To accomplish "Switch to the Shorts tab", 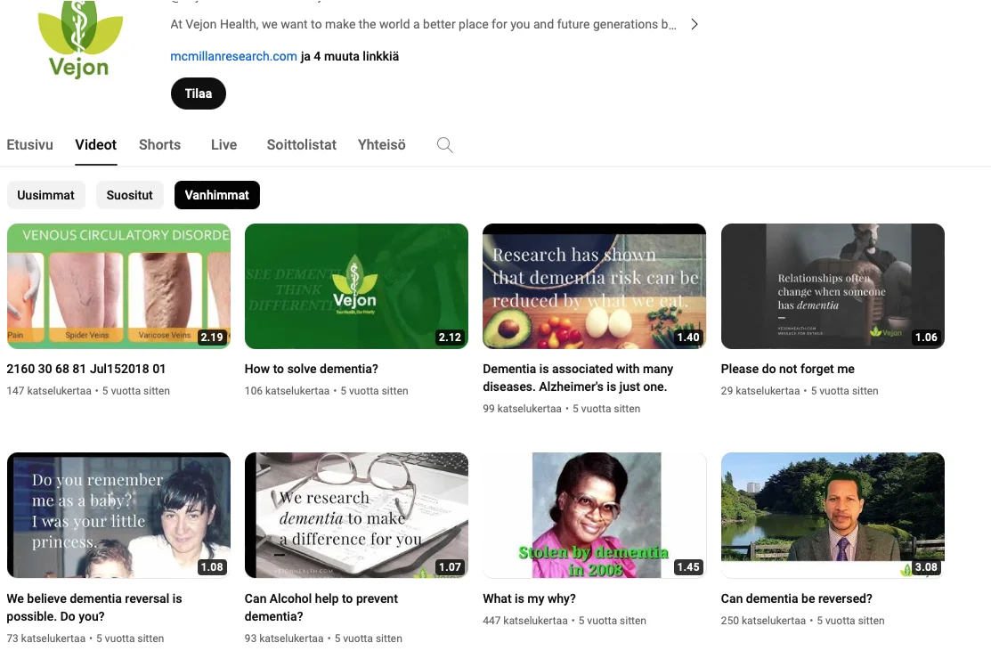I will pos(158,144).
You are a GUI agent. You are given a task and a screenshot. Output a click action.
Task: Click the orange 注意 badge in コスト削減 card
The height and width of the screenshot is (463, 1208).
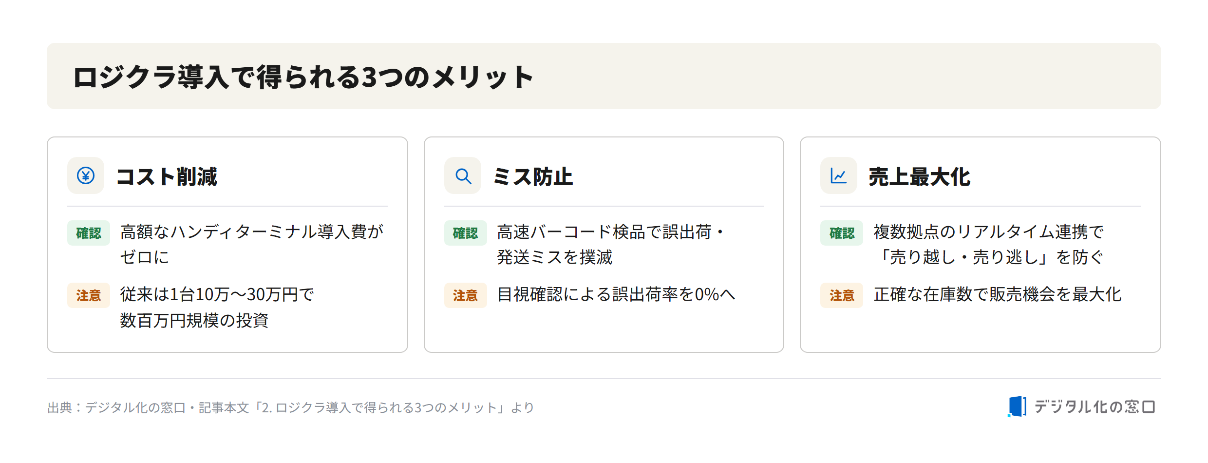(x=89, y=295)
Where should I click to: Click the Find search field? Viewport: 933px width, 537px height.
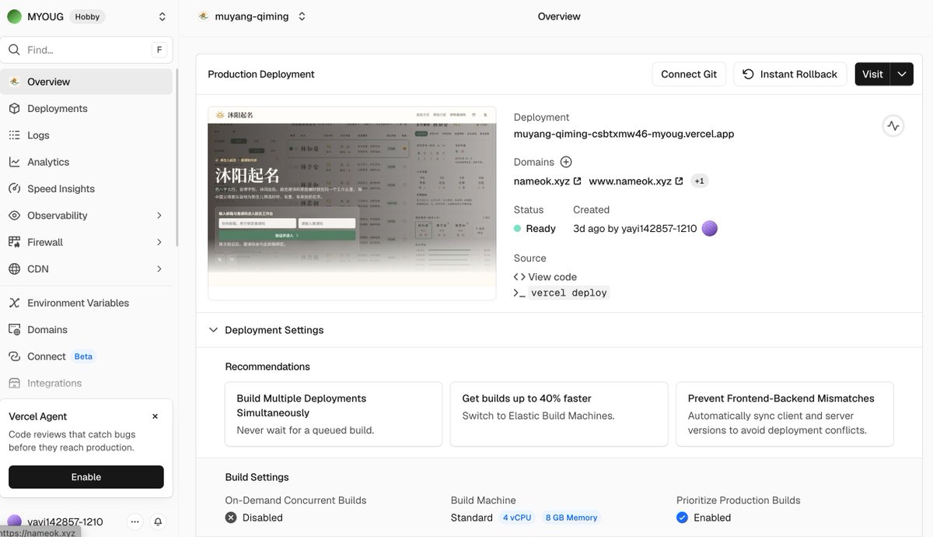click(86, 50)
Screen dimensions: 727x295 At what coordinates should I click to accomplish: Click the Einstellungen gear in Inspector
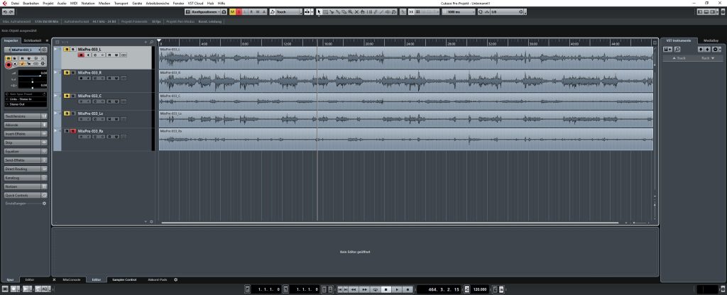(44, 203)
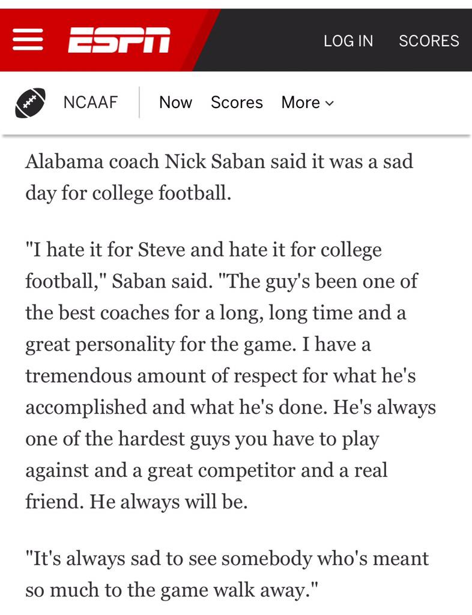Click the ESPN logo

tap(119, 41)
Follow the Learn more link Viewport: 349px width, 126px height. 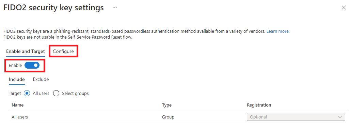277,31
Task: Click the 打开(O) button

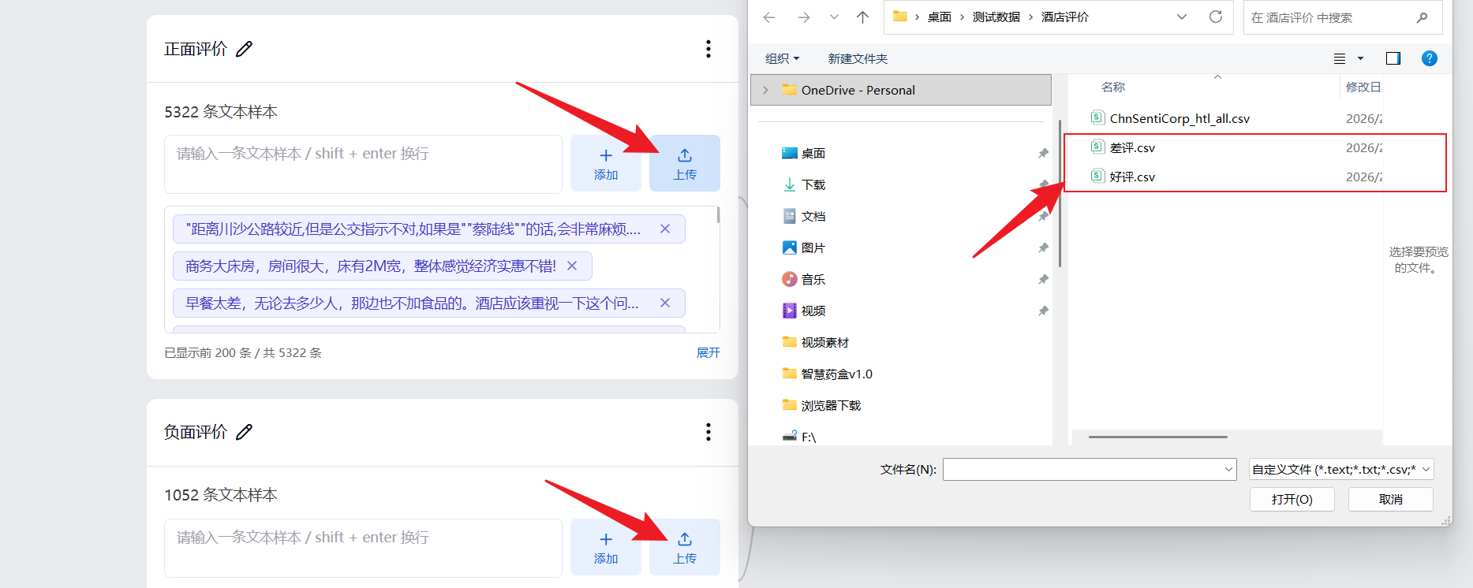Action: point(1292,499)
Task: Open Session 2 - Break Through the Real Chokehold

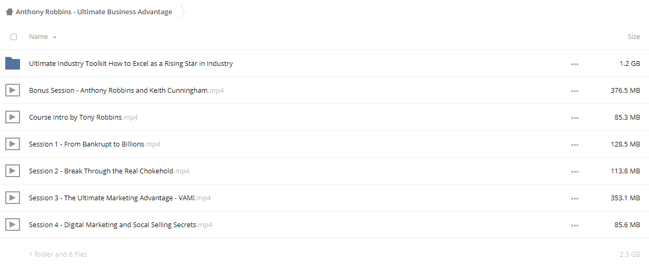Action: [109, 171]
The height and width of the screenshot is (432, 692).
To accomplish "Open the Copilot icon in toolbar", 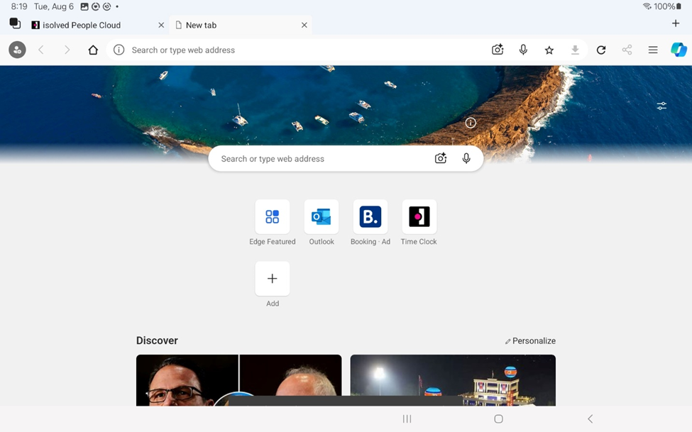I will tap(679, 50).
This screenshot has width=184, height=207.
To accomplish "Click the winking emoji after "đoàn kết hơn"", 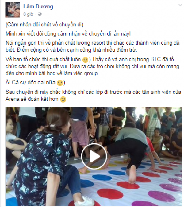I will pos(63,99).
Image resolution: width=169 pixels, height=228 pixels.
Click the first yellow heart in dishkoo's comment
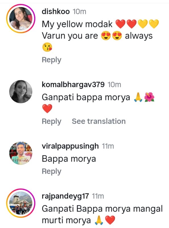pyautogui.click(x=143, y=24)
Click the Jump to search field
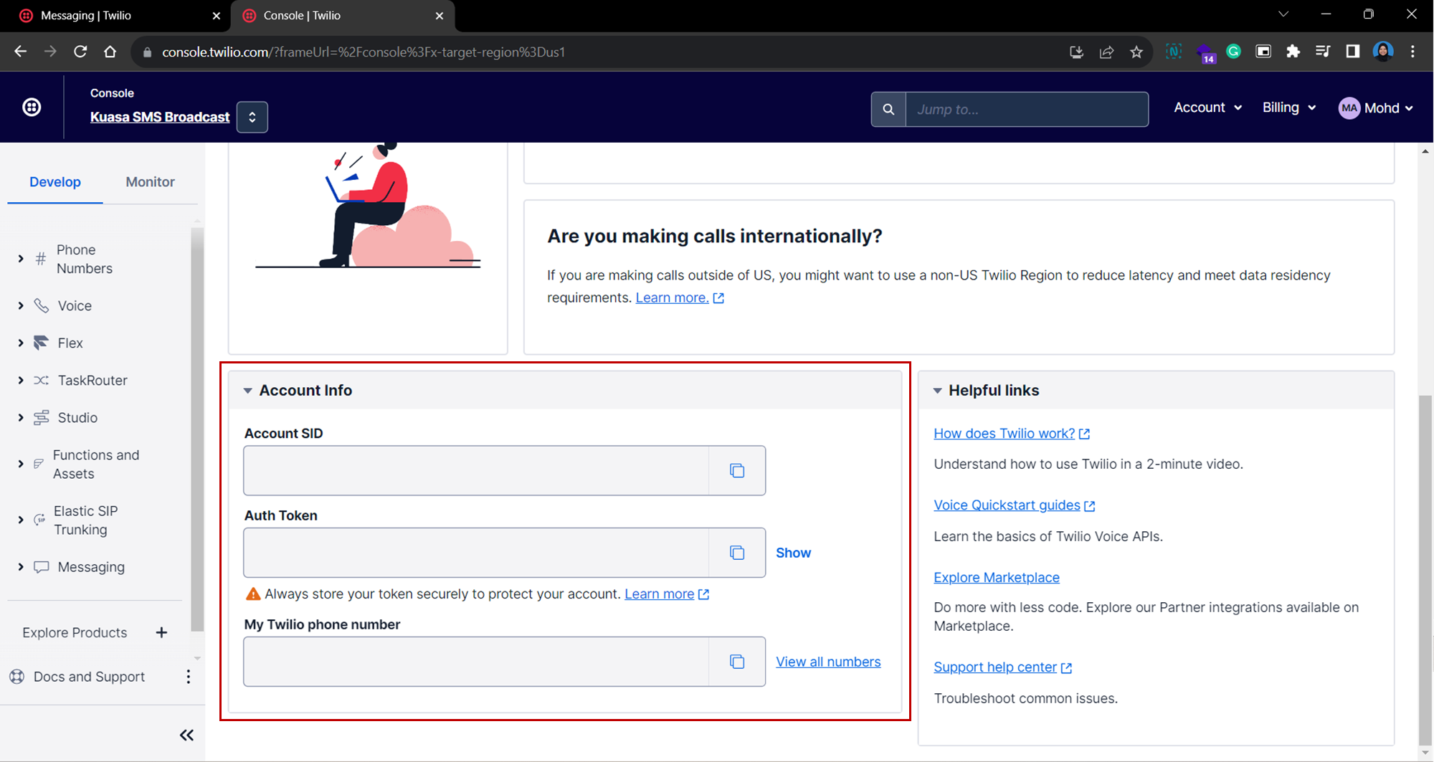The width and height of the screenshot is (1434, 762). pos(1026,110)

◆ **Work item**:
Your reply should hold exactly the lines from the line containing "Click the first" through the final line of the listing, and none of the pictures.

◆ **Answer to this exercise**:
Click the first yellow heart in dishkoo's comment
pyautogui.click(x=143, y=24)
Click the Jump to search field
The width and height of the screenshot is (1434, 762). pos(1026,110)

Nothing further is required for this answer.